Ms. West is gone, and Ms. Bailey, now the chef at the Grey, in Savannah, Ga., makes the black-eyed peas for New Year’s Day, hosting a feast at the restaurant that is rooted in tradition but also shows her own touch.
That first big meal of the new year, with a pot of black-eyed peas at its center, is deeply entwined with African-American culture.
“Eating black-eyed peas on New Year’s Day has been done by black Americans to ensure good luck in the incoming year,” said Jessica B. Harris, the food historian, who fondly recalled attending the lively New Year’s Day party Maya Angelou held at her home in Harlem, where the peas were served. “This tradition carries over from the black American community into the general Southern community in many places, and persists in the North as well as a result of the Great Migration.”

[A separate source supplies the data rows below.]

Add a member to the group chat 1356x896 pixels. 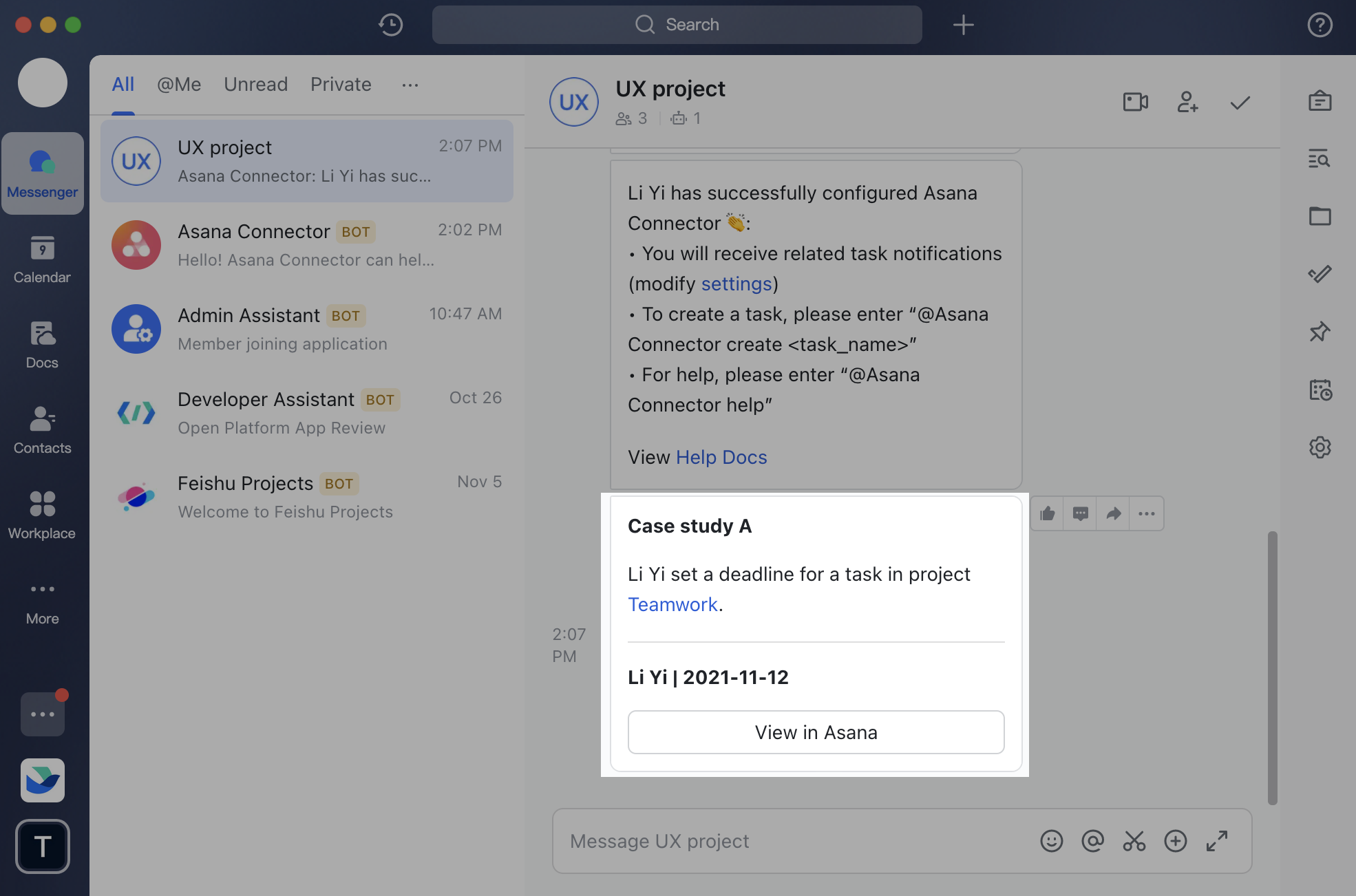click(1187, 103)
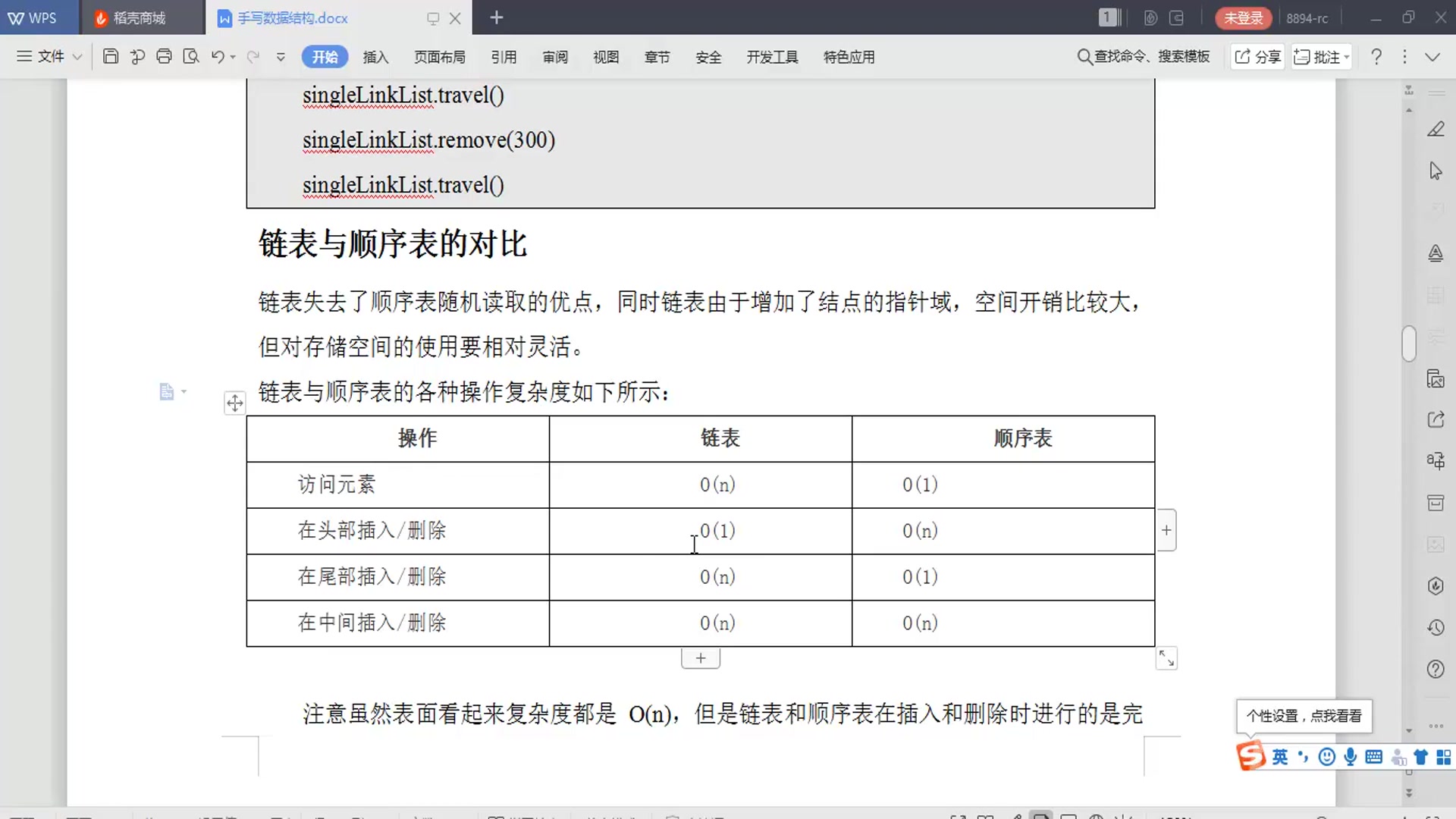
Task: Open the quick access toolbar dropdown chevron
Action: pyautogui.click(x=280, y=57)
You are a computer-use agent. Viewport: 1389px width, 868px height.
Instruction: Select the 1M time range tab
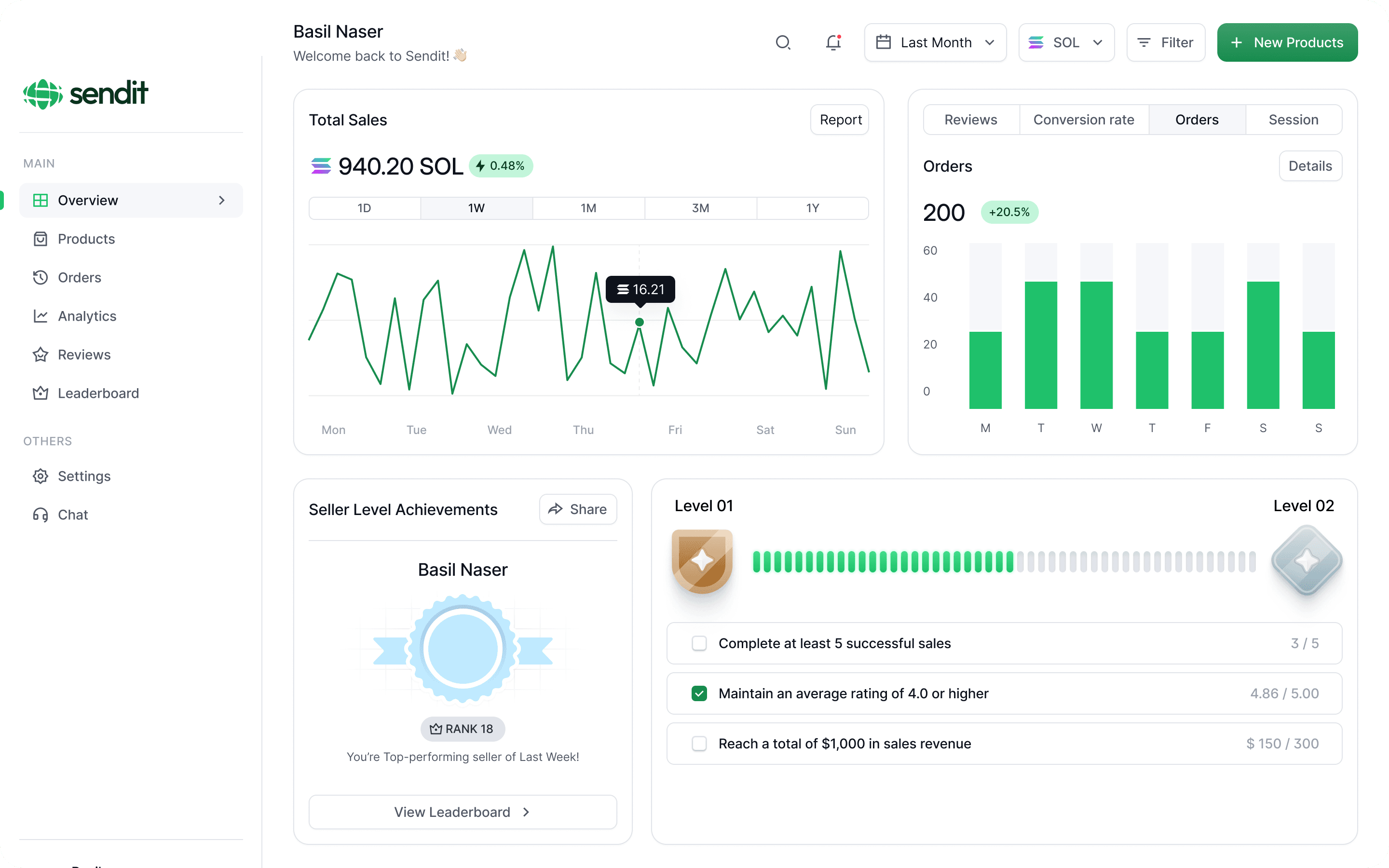pyautogui.click(x=588, y=208)
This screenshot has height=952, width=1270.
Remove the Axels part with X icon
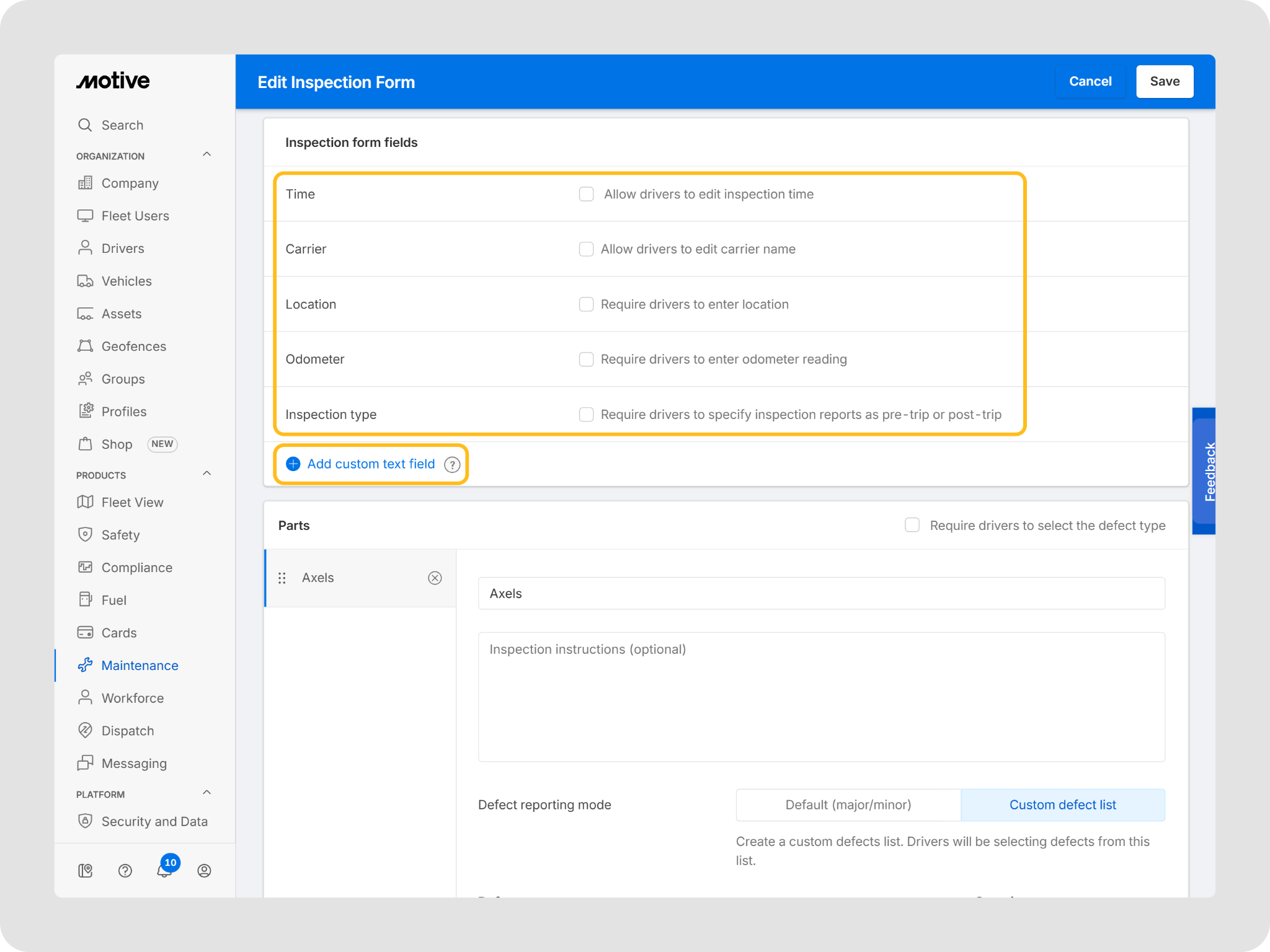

Ms. Bailey’s recipe for black-eyed peas, which are stewed with charred onion and chile, and are meat-free. CreditRyan Liebe for The New York Times. Food Stylist: Simon Andrews.
Black-eyed peas were domesticated in West Africa and carried to the South and the Caribbean in the era of slavery, Dr. Harris said. Dried legumes were looked down on as poor man’s food, but the economic scarcities of the Civil War severely impacted the diets of both enslaved Africans and white Southerners.
Black-eyed peas became more common and, it is said, people considered themselves fortunate to eat them during a time rife with food insecurity.
Though Ms. Bailey’s family uses ham hocks in its black-eyed peas, she opts for a vegan approach that produces a clean, pure pea flavor. It also allows her version to be enjoyed by those who don’t eat meat. “I strive for inclusivity,” she said.
At the Grey, her nationally lauded restaurant housed in a former, once-segregated Greyhound bus station, the New Year’s Day event starts at noon and ends at sunset. Roughly 150 people come for an outdoor, family-style meal in the yard, where the buses had parked. Today the space is set up with picnic tables and handsomely landscaped with Meyer lemon trees.
Ms. Bailey serves a simple, straightforward menu that makes strategic use of Southern ingredients: the black-eyed peas, simmered with Vidalia onion, a Georgia native; collard greens that are wood-smoked with a mixture of pecan and oak, also from Georgia; cornbread adapted from a recipe by the Southern cooking authority Edna Lewis; and a sprawling oyster roast that commandeers two large grills.
Ms. Bailey hopes to get people thinking and talking about the origins and complexities of a shared heritage. Black-eyed peas are a way to achieve that goal.
“For me, there’s more to New Year’s than the tradition,” she said. “I strive to create a broader reach through a broader table.”